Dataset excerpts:
···

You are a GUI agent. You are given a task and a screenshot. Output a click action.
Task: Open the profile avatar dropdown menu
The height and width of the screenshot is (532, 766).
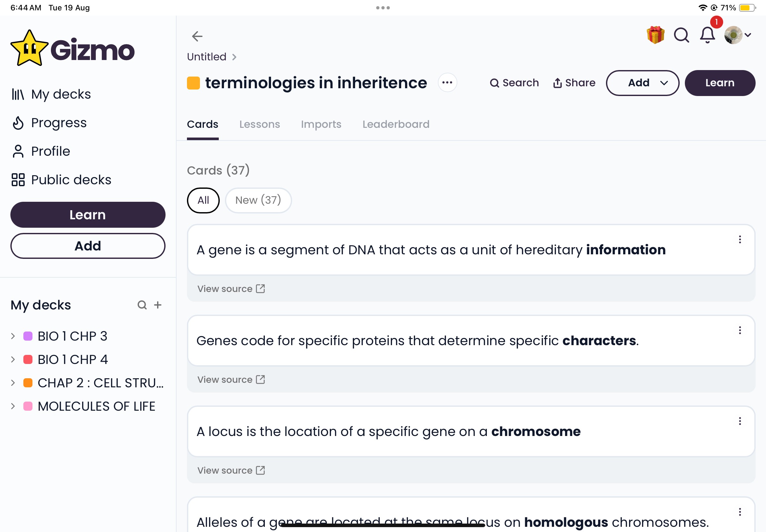738,35
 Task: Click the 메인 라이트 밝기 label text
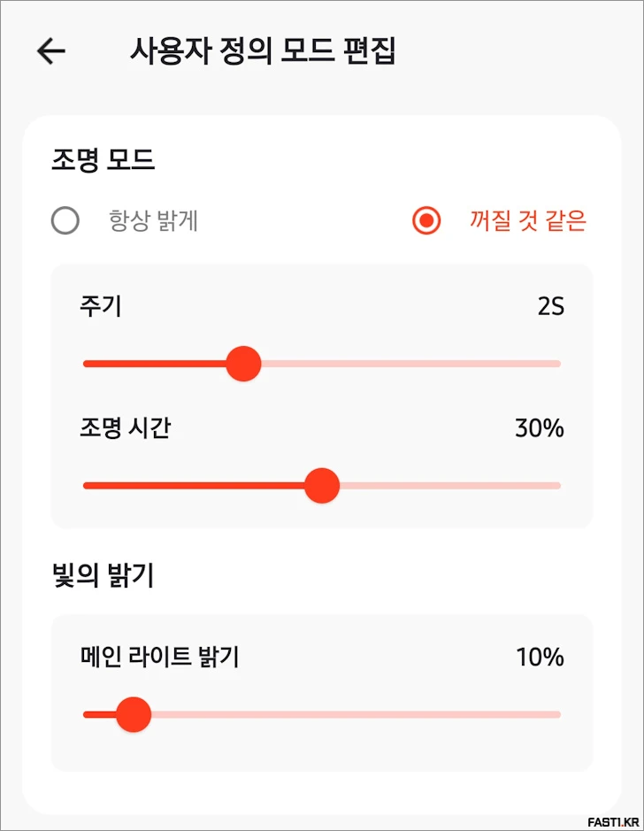pyautogui.click(x=159, y=658)
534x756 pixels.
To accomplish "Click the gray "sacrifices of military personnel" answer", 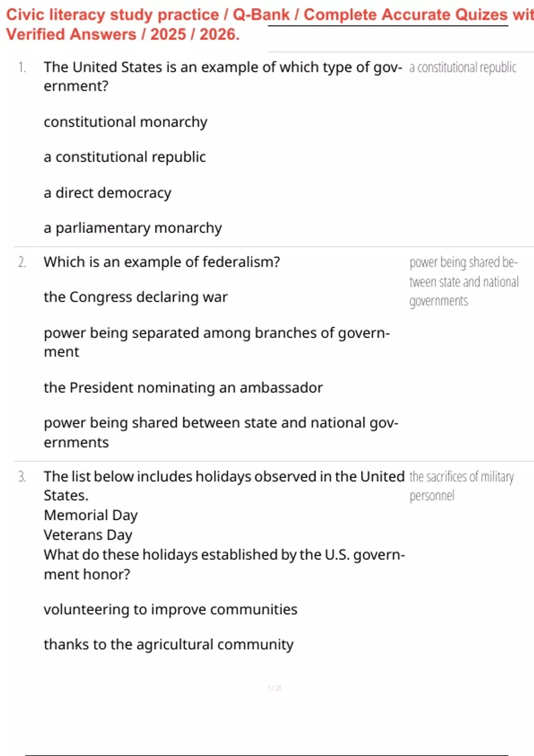I will [461, 486].
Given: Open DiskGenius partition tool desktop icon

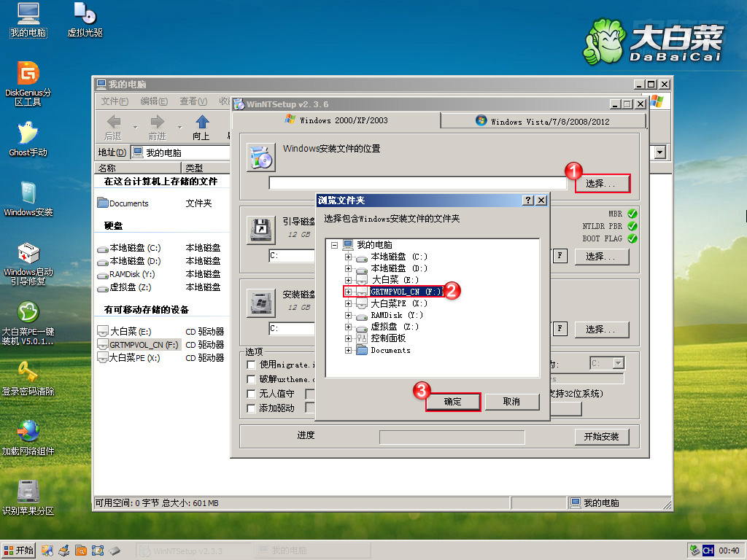Looking at the screenshot, I should (x=28, y=74).
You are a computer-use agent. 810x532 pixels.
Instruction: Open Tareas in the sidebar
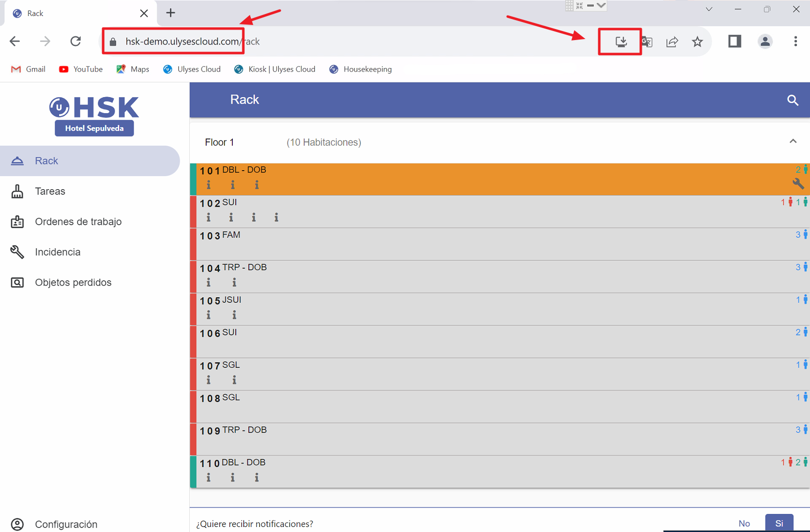[x=50, y=191]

···

_WHAT THE EXERCISE ASKS_
Every line in the data above that contains "agent" needs to be copied.

_SOLUTION_
You are a GUI agent. You are given a task and a screenshot. Output a click action.
You are a computer-use agent. 810x532 pixels.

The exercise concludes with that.